Goals:
1. Using the excerpt on the human/animal dichotomy, answer each question briefly:
(a) During which century did intensive animal agriculture grow to unforeseen dimensions?
(b) Which word appears in quotation marks as another term for being exploited?
(c) Whom does the environmental crisis come ever closer to?
2. Carry the excerpt on the human/animal dichotomy further, picking up after its last sentence.

The dualistic world order with the human/animal dichotomy at its core has not just been harmful to fellow human beings who have been pushed onto the other side of the line. Intensive animal agriculture grew to unforeseen dimensions during the course of the 20th century. Using and abusing other animals is at the very foundation of modern cultures. The presence of these others has simultaneously been rendered invisible. The belief that nature is of no more than instrumental value and that it exists merely to be exploited – or “cultivated” – by the human species is at the core of the environmental crisis of today: a crisis that comes ever closer to those who used to profit from this exploitative relationship.

Dataset extract:
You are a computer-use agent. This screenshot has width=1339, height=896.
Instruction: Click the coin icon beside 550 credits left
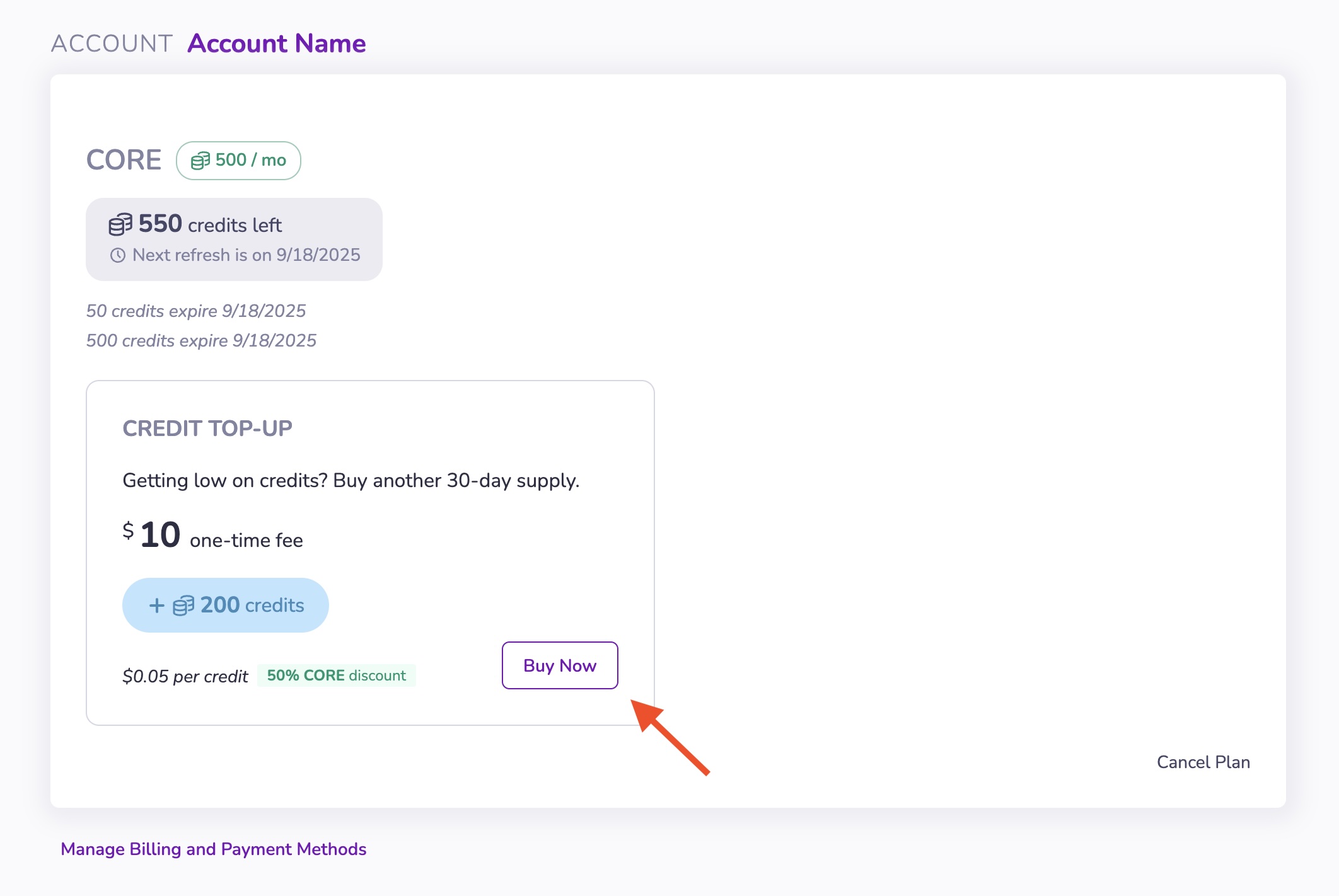(119, 224)
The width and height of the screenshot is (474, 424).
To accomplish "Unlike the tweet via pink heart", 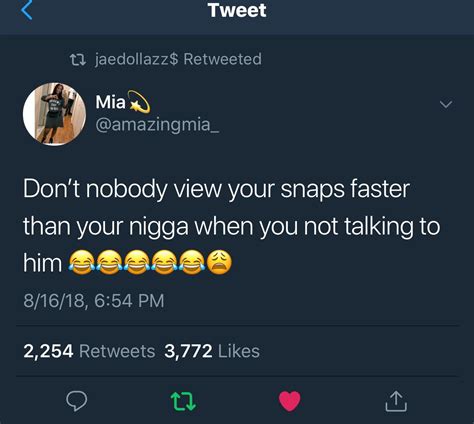I will tap(289, 401).
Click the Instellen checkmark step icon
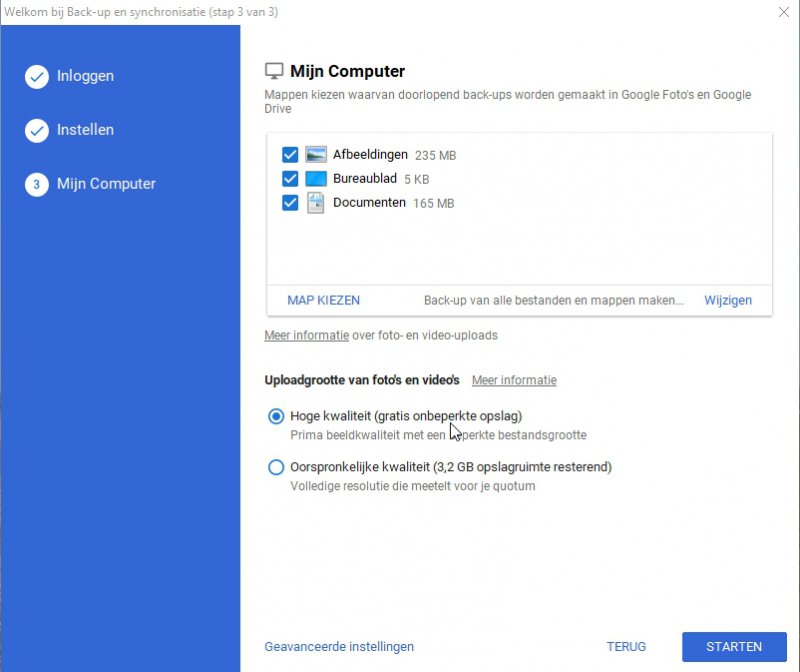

Results in order:
1.
(a) The 20th century
(b) "Cultivated"
(c) Those who used to profit from the exploitative relationship with nature

2.
The problem does not lie in the act of calling a man an animal: by definition we all belong to the animal kingdom. Contemporary science does not recognize the superiority of the species Homo sapiens that was assumed by the religion, science and philosophy of the past. In fact the similarities between humans and other species in terms of communication, cognitive capacity and emotions have been verified by numerous fields of scientific research. But looking for similarities also serves as a way to develop a category that views the human as the ideal, and thus it can exclude those who are not intelligent, skilled or beautiful enough. Consequently ethical norms cannot be based on similarities but on respect for differences.
The problem is the idea of “the animal” – the problem is the practice of boundary-making in itself.
Museum of Nonhumanity consigns dehumanization to history where it belongs, and seeks a more inclusive form of coexistence for the future.